Pour préser­ver la vie, on touche à nos liber­tés de mouve­ment, de circu­la­tion, de rassem­ble­ment, de l’accès aux loisirs… On voit s’amplifier les peurs, les inéga­li­tés sociales, fleu­rir les théo­ries du complot, les oppo­si­tions entre les pro – et les anti – de tous bords, etc. Cela me donne parfois l’impression que cette crise nous pousse à hiérar­chi­ser nos liber­tés… Le droit à la vie aux dépens du reste ?

Que l’équilibre de notre société est fragile ! L’homéostasie est la capa­cité d’un système à conser­ver l’équilibre de son milieu inté­rieur (son équi­libre de fonc­tion­ne­ment) en dépit des contraintes externes. Et, quand cette capa­cité est mise à mal, les dysfonc­tion­ne­ments appa­raissent. Ce concept est utilisé notam­ment en biolo­gie et en psycho­lo­gie et peut être appli­qué à ce boule­ver­se­ment que nous vivons depuis plus d’un an. Nos systèmes de vie résis­te­ront-ils à la contrainte de la pandé­mie ? Les indi­ca­teurs de santé mentale, des violences intra­fa­mi­liales, de la préca­rité, nous montrent que cela devient à tout le moins diffi­cile et pour certains, impossible.

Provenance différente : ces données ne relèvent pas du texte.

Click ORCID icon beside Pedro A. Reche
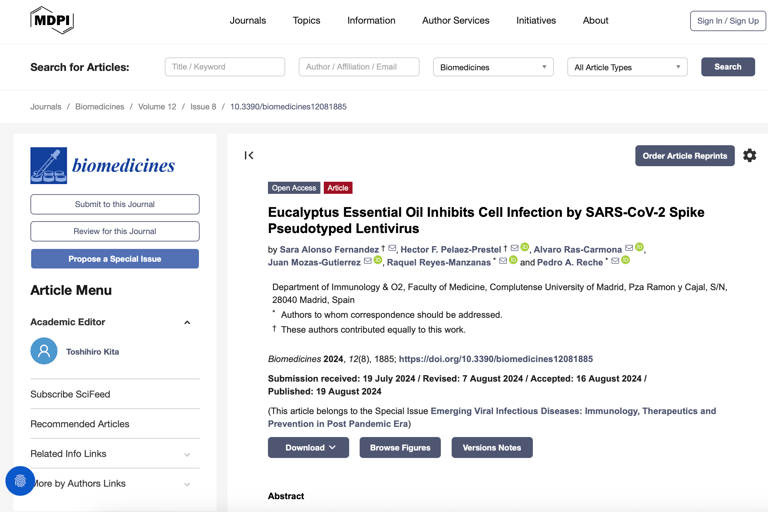Screen dimensions: 768x512 click(x=626, y=261)
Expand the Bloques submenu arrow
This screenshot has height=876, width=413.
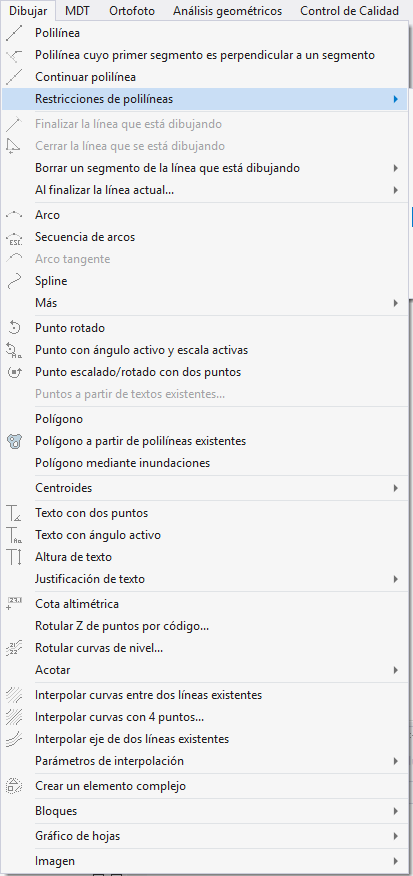point(395,811)
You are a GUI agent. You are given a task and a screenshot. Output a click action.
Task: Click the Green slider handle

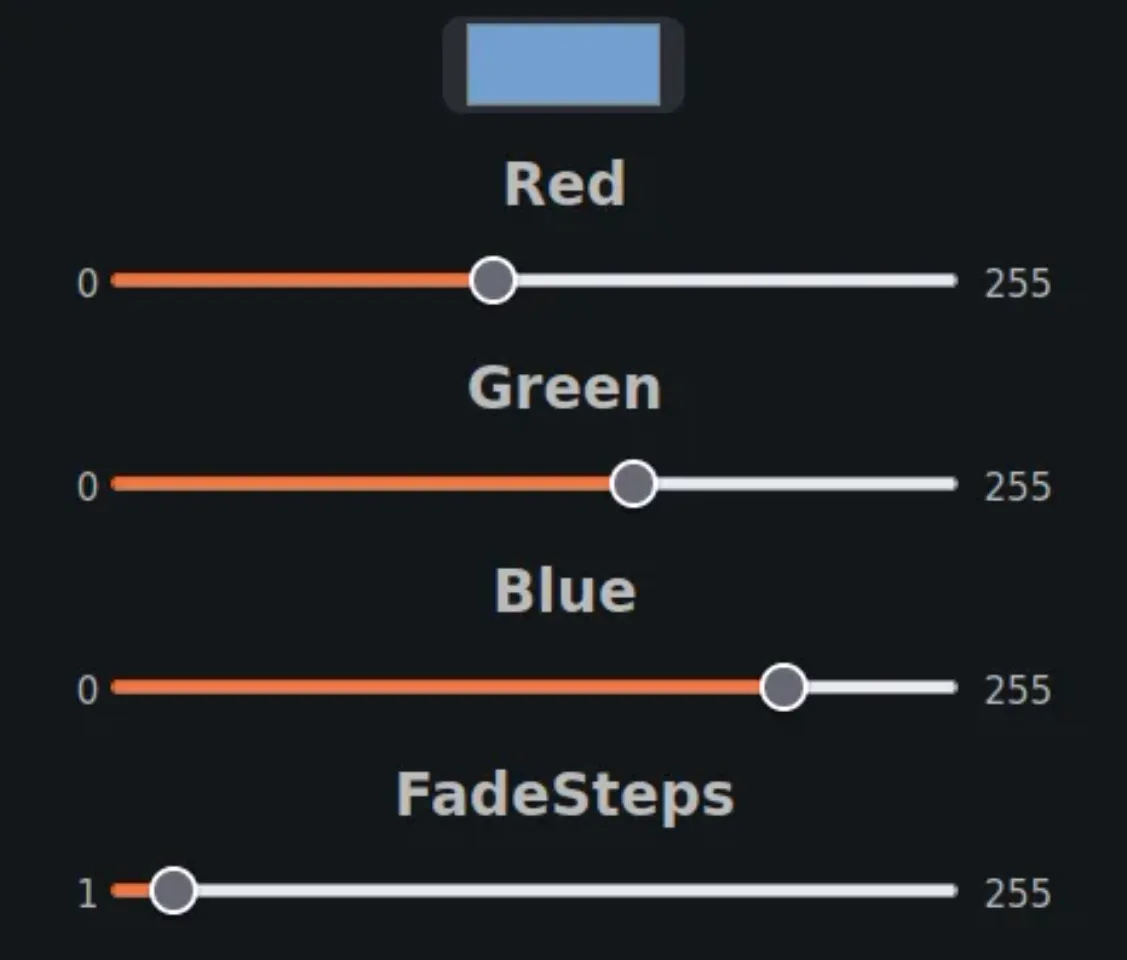pyautogui.click(x=633, y=485)
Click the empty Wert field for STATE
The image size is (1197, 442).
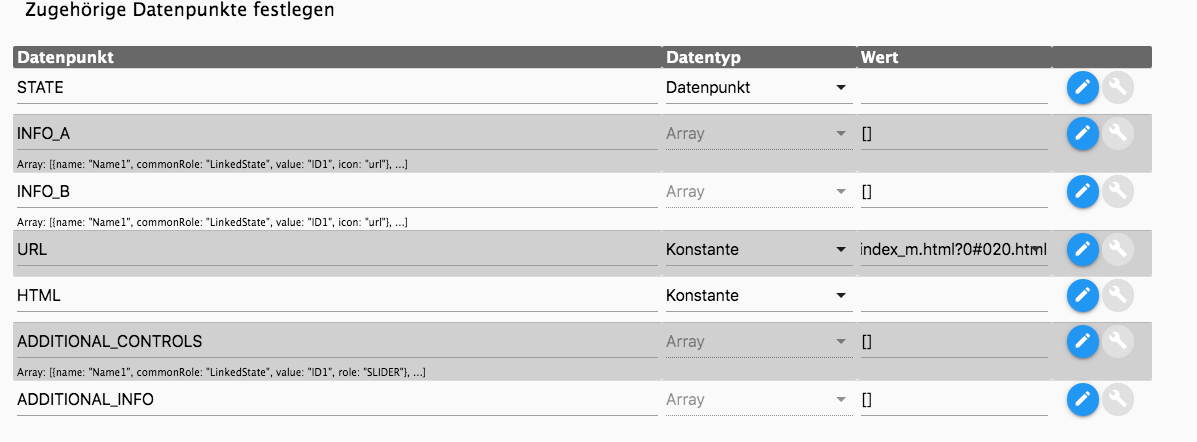tap(953, 88)
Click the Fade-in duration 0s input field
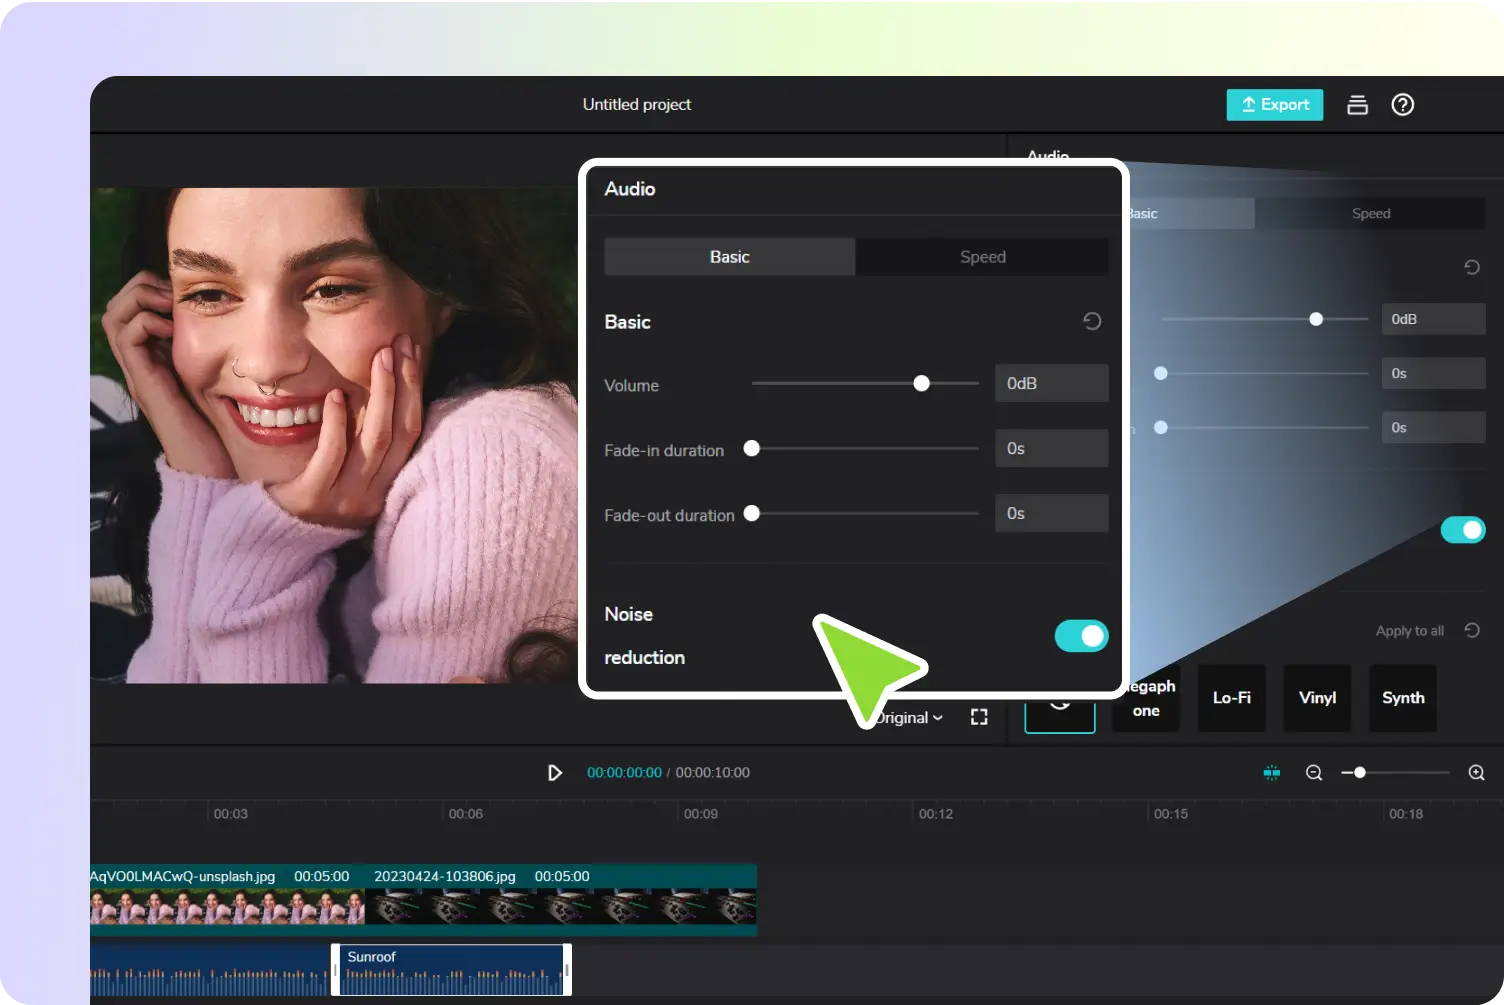The height and width of the screenshot is (1005, 1504). click(x=1051, y=449)
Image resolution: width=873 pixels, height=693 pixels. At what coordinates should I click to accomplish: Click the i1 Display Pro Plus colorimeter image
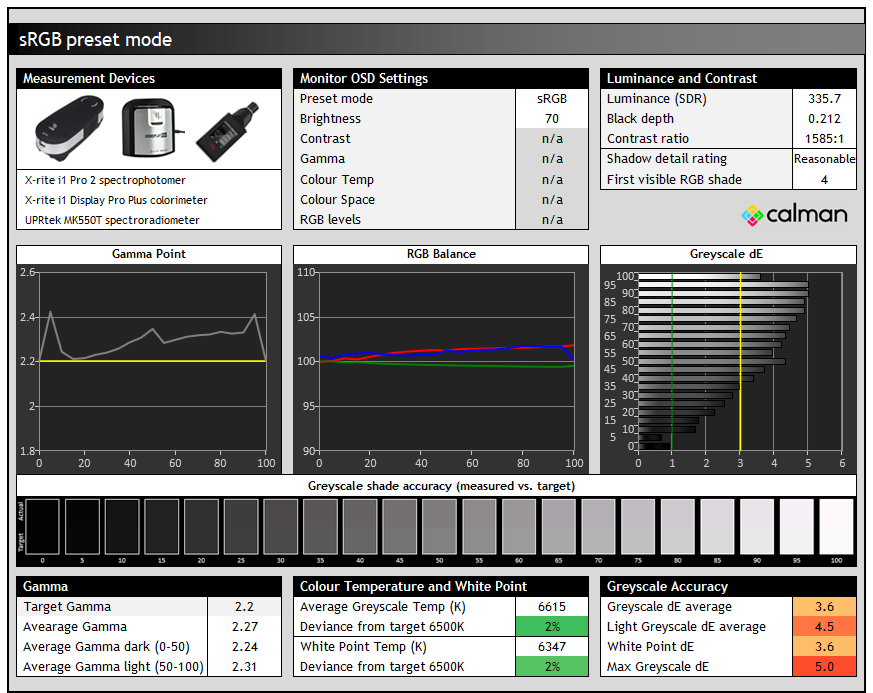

Cette crise met néan­moins en évidence des éléments fonda­men­taux dans notre lutte, des piliers qui nous aident dans la tour­mente, tels les services publics, la Sécu­rité sociale, notre système de soins de santé, l’accès gratuit à la vacci­na­tion, l’espoir que ce vaccin pour­rait deve­nir un bien public univer­sel… À l’échelle mondiale, nous voyons malheu­reu­se­ment que, dans d’autres pays, cette pandé­mie soulève les ques­tions doulou­reuses de l’inégalité d’accès aux vaccins et plus géné­ra­le­ment de l’accès à des soins de santé abor­dables et de qualité.

Notre sécu­rité sociale, garante de dignité pour tous et chacun, fruit de luttes, contri­bue gran­de­ment à préve­nir la menace d’une désaf­fi­lia­tion sociale. Elle est l’expression d’une soli­da­rité qui – in fine – doit permettre comme le rappelle le parcours perma­nent du Centre d’Action Laïque de la Province de Liège l’émancipation de tous et de chacun. Tout cela est bien évidem­ment l’objet de notre vigi­lance, à entre­te­nir et surtout à conso­li­der, car rien n’est jamais défi­ni­ti­ve­ment acquis.